Seven months after tragedy struck a Madison high school, the father of a school shooter that took the lives of two and injured six others was ordered to stand trial for his alleged role in the devastating act.
Dane County Court Commissioner John Rome allowed the case against Jeffrey Rupnow, father of the school shooter, Natalie Rupnow, to proceed to trial. Rupnow is charged with two counts of intentionally giving a dangerous weapon to a minor and one count of contributing to the delinquency of a minor. The charges carry a maximum sentence of 18 years in prison.
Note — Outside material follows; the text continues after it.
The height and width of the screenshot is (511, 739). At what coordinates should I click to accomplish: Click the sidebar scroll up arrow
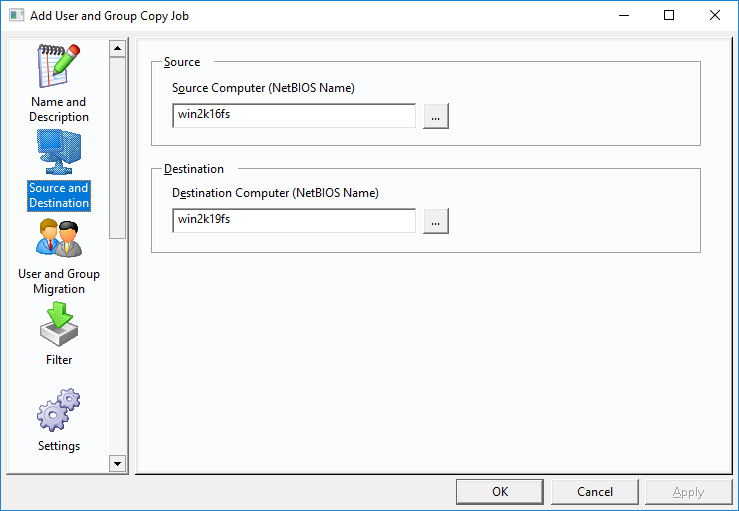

The December 16th shooting that took the life of teacher Erin Michelle West and 14-year-old student Rubi Bergara was carried out using a 9mm Glock handgun as well as a .22 Sig Sauer pistol. Both firearms were purchased by her father as a way to connect with her after her parents’ divorce.
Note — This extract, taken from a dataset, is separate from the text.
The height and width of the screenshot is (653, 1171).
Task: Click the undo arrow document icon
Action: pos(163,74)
Charging parents of minors who carry out mass shootings is a relatively recent and controversial use of prosecutorial discretion. In April of last year, Oxford, Michigan shooter Ethan Crumbley’s parents were the first to be criminally convicted. Both were sentenced to at least ten years in prison.
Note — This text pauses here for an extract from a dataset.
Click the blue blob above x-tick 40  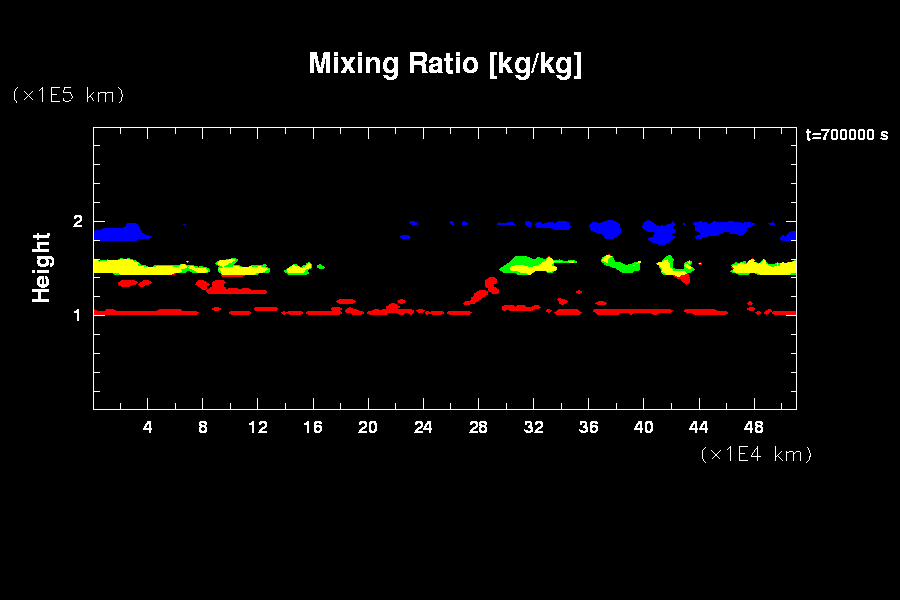[659, 234]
Rupnow’s manifesto, titled ‘War Against Humanity’, described humanity as ‘filth’ and detailed her hatred for people who “smoke their lungs out with weed or drink as much as they can like my own father” while idolizing a number of other infamous mass shooters.
For his part, Jeffrey Rupnow said that he never explicitly told his daughter the code to the gun safe, but did tell her that it was his social security number backwards. He claimed that Natalie’s mother may have given her the number to unlock the safe, urging police to check her electronic devices.